The design of RavenDB 4.0Making Lucene reliable
I don’t like Lucene. It is an external dependency that works in somewhat funny ways, and the version we use is a relatively old one that has been mostly ported as-is from Java. This leads to some design decisions that are questionable (for example, using exceptions for control flow in parsing queries), or just awkward (by default, an error in merging segments will kill your entire process). Getting Lucene to run properly in production takes quite a bit of work and effort. So I don’t like Lucene.
We have spiked various alternatives to Lucene multiple times, but it is a hard problem, and most solutions that we look at lead toward pretty much the same approach that Lucene does it.By now, we have been working with Lucene for over eight years, so we have gotten good in managing it, but there are still quite a bit of code in RavenDB that is decided to managing Lucene’s state, figuring out how to recover in case of errors, etc.
Just off the top of my head, we have code to recover from aborted indexing, background processes that takes regular backups of the indexes, so we’ll be able to restore them in the case of an error, etc. At some point we had a lab of machines that were dedicated to testing that our code was able to manage Lucene properly in the presence of hard resets. We got it working, eventually, but it was hard. And we still get issues from users that into trouble because Lucene can tie itself into knots (for example, a disk full error midway through indexing can corrupt your index and require us to reset it). And that is leaving aside the joy of I/O re-ordering does to you when you need to ensure reliability.

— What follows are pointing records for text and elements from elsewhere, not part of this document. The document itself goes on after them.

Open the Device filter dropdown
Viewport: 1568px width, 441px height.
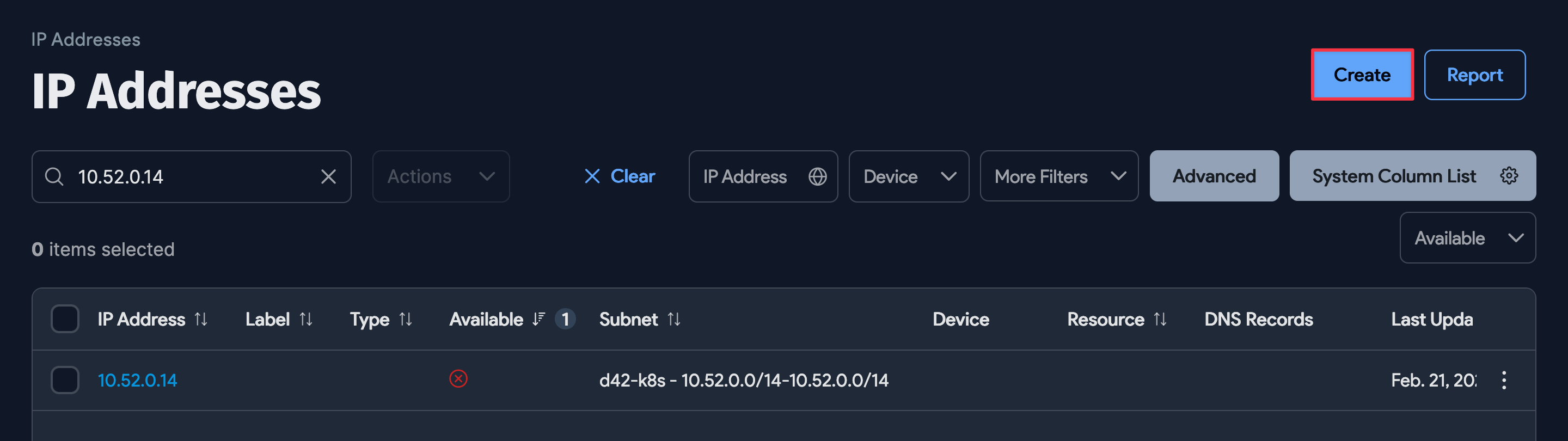908,176
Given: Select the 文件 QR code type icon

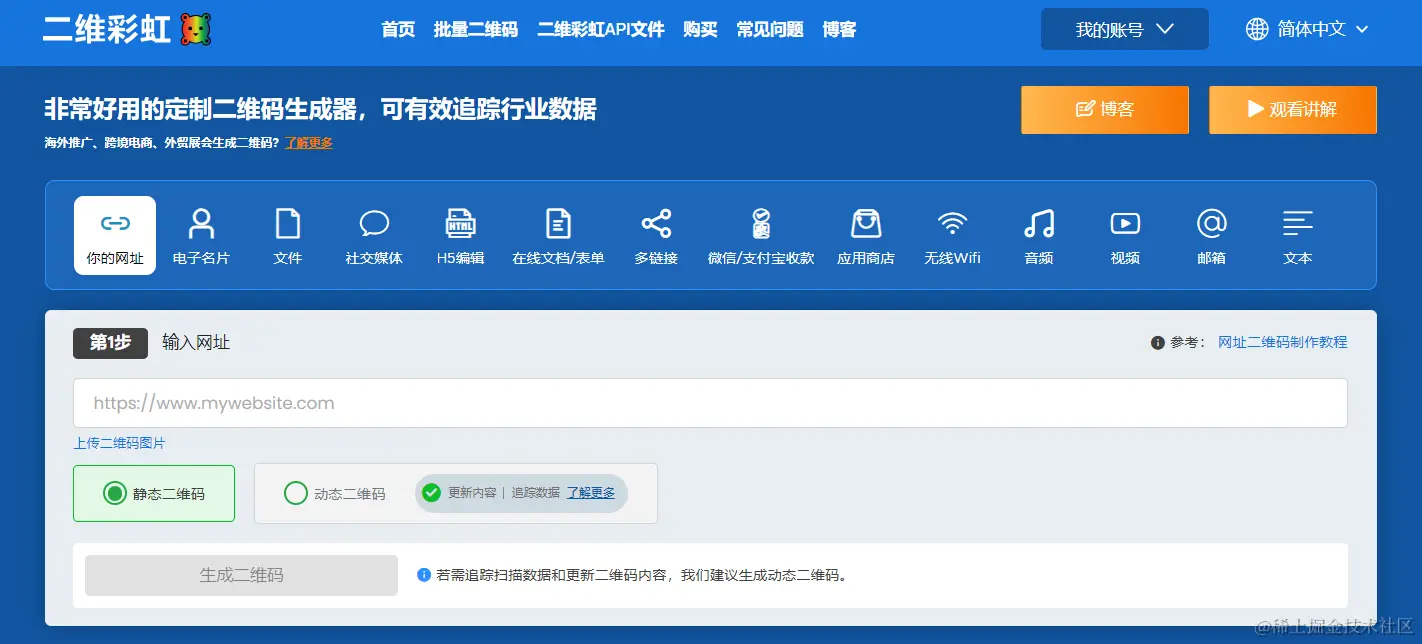Looking at the screenshot, I should 287,235.
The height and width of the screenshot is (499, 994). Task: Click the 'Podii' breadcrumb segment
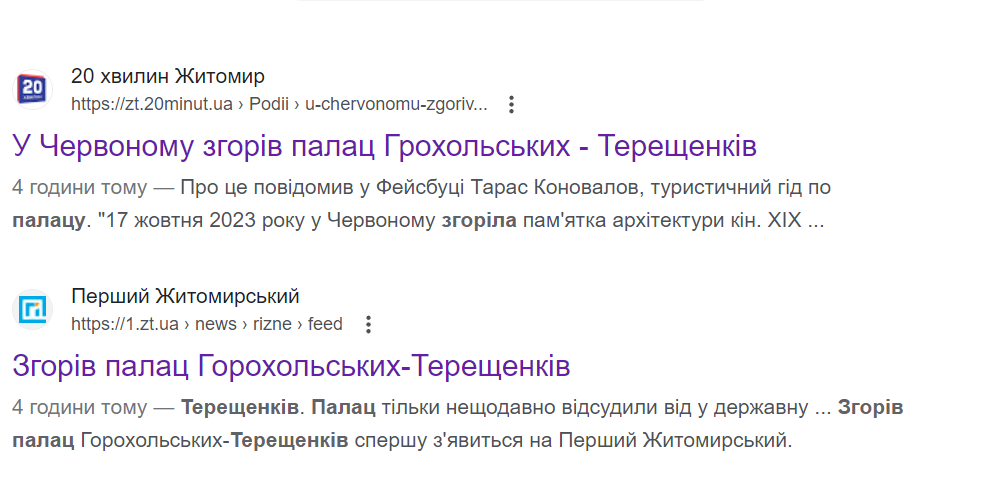click(269, 104)
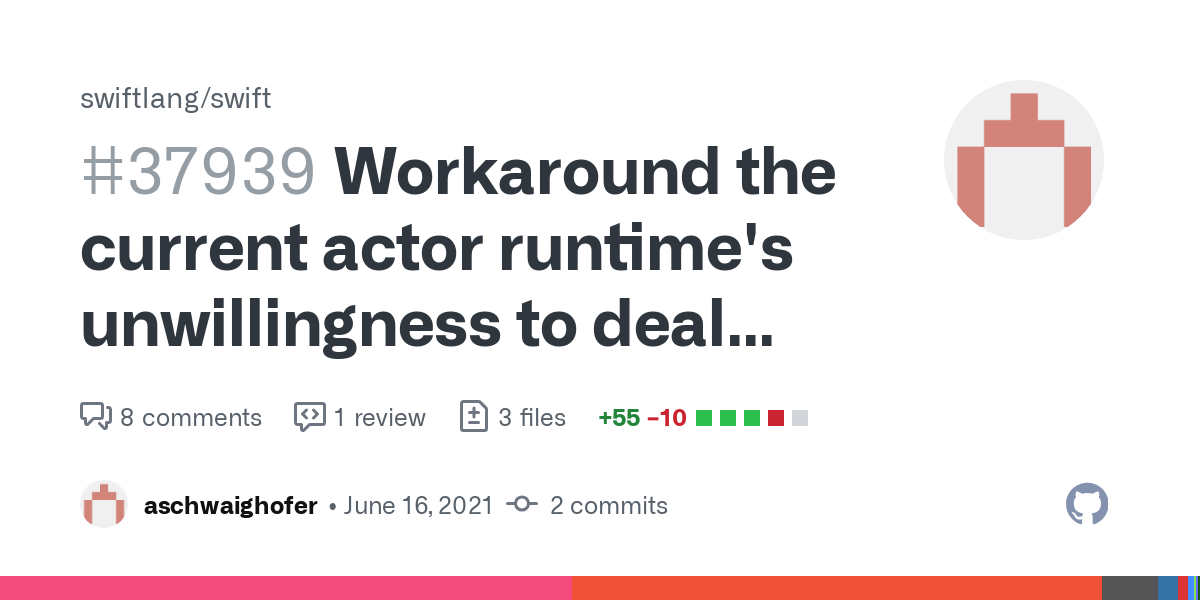
Task: View the 1 review label
Action: pyautogui.click(x=380, y=417)
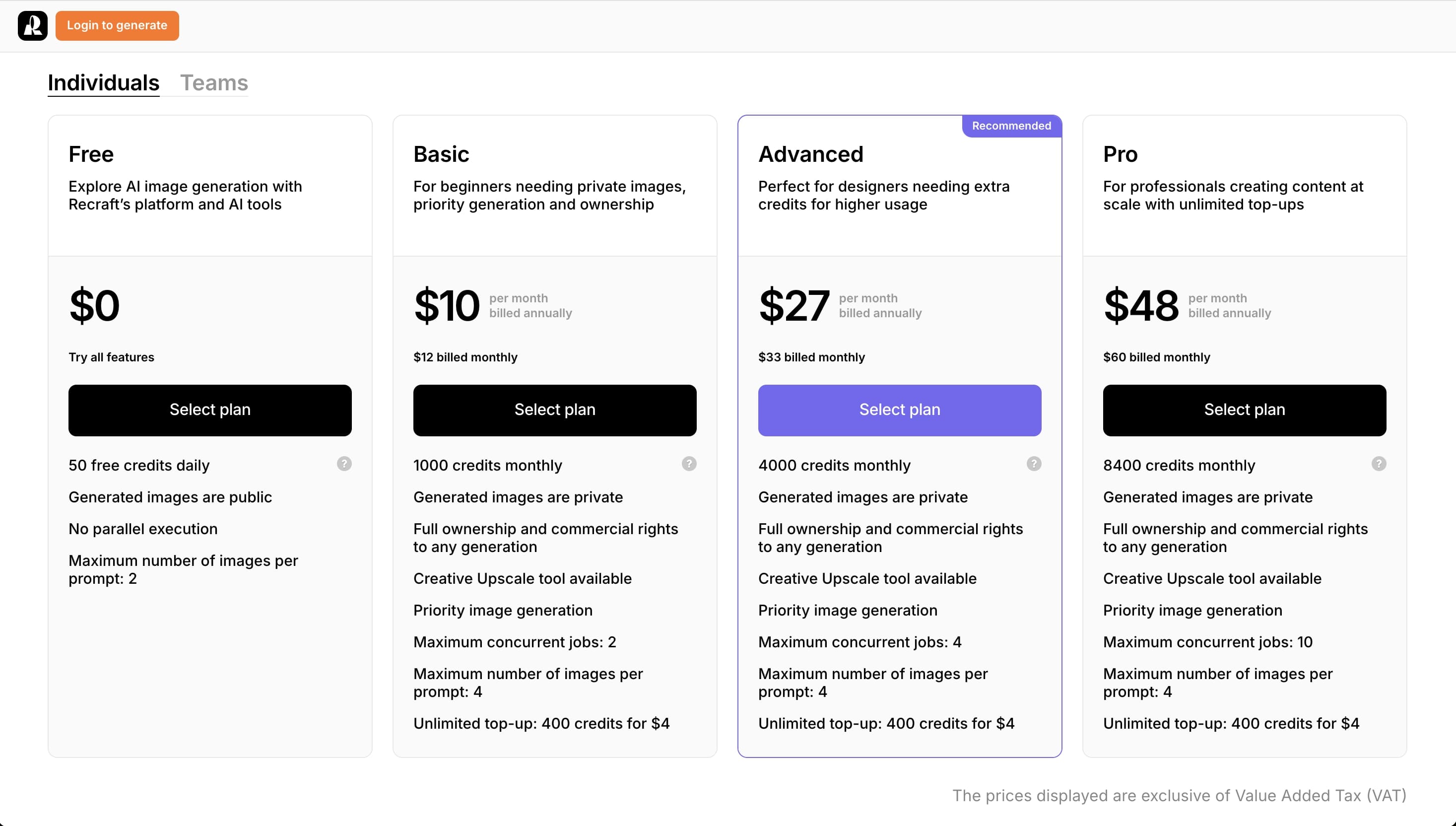
Task: Click the help icon next to Pro credits
Action: 1379,464
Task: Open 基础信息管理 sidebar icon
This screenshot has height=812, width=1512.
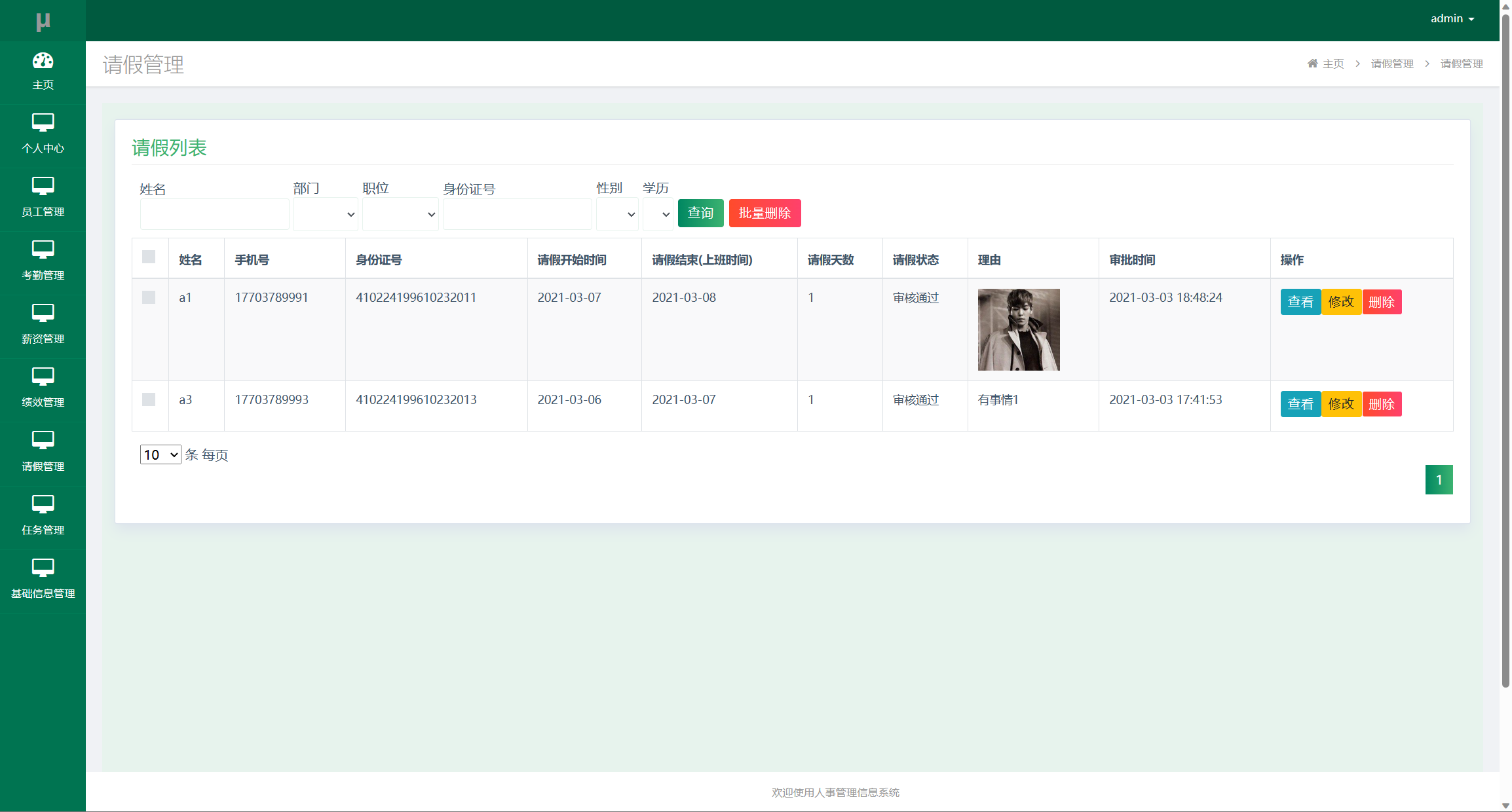Action: tap(43, 568)
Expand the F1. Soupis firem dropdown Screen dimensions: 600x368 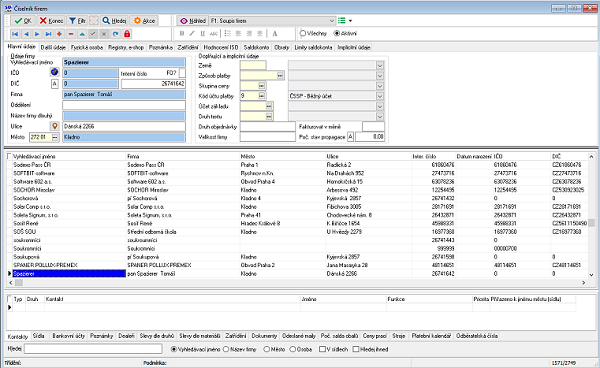[x=332, y=21]
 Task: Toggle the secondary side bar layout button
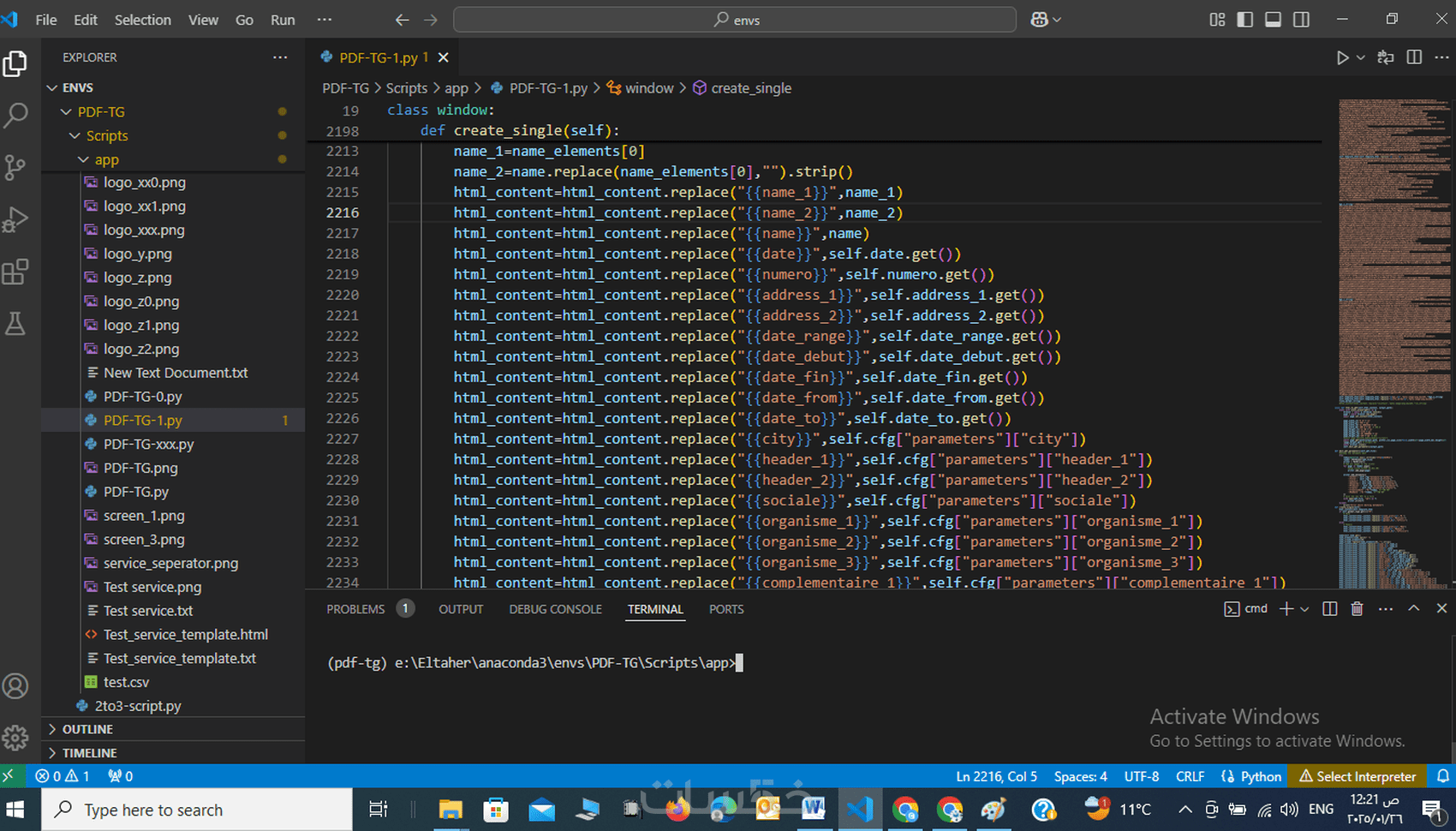[1301, 20]
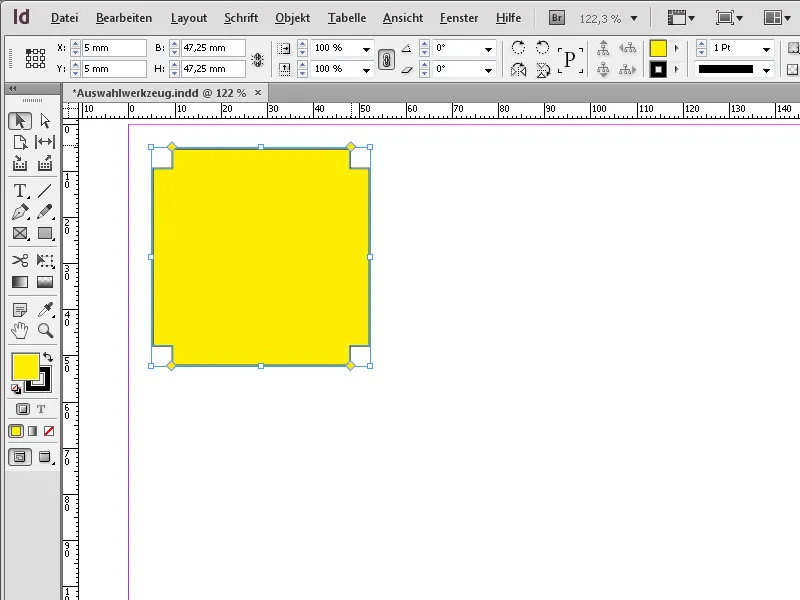The height and width of the screenshot is (600, 800).
Task: Open the stroke weight dropdown showing 1 Pt
Action: pyautogui.click(x=766, y=48)
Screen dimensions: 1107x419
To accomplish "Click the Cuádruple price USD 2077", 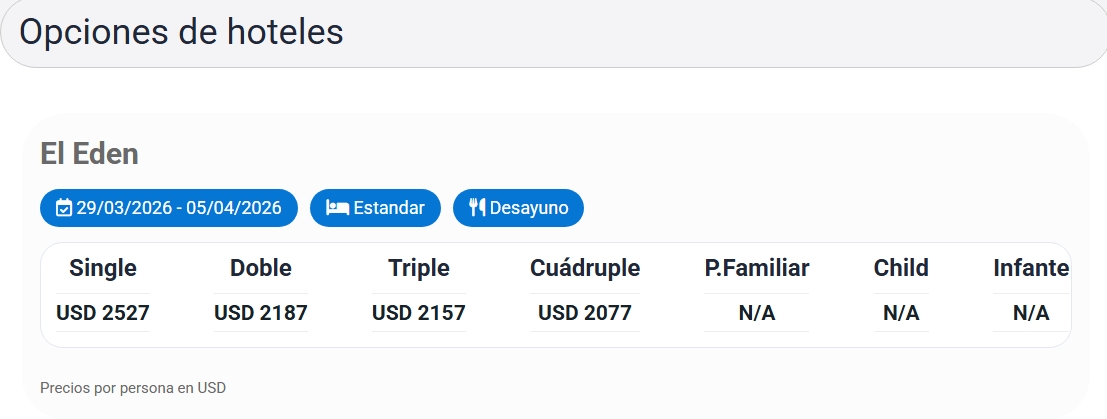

So the problem isn’t with Lucene itself, the problem is that it isn’t reliable. That led us to the Lucene persistence format. While Lucene persistent mode is technically pluggable, in practice, this isn’t really possible. The file format and the way it works are very closely tied to the idea of files. Actually, the idea of process data as a stream of bytes. At some point, we thought that it would be good to implement a Transactional NTFS Lucene Directory, but that idea isn’t really viable, since that is going away.
It was at this point that we realized that we were barking at the entirely wrong tree. We already have the technology in place to make Lucene reliable: Voron!
Voron is a low level storage engine that offers ACID transactions. All we need to do is develop VoronLuceneDirectory, and that should handle the reliability part of the equation. There are a couple of details that needs to be handled, in particular, Voron needs to know, upfront, how much data you want to write, and a single value in Voron is limited to 2GB. But that is fairly easily done. We write to a temporary file from Lucene, until it tells us to commit. At which point we can write it to Voron directly (potentially breaking it to multiple values if needed).
Voila, we have got ourselves a reliable mechanism for storing Lucene’s data. And we can do all of that in a single atomic transaction.
When reading the data, we can skip all of the hard work and file I/O and serve it directly from Voron’s memory map. And having everything inside a single Voron file means that we can skip doing things like the compound file format Lucene is using, and chose a more optimal approach.
And with a reliable way to handle indexing, quite large swaths of code can just go away. We can now safely assume that indexes are consistent, so we don’t need to have a lot of checks on that, startup verifications, recovery modes, online backups, etc.
Improvement by omission indeed.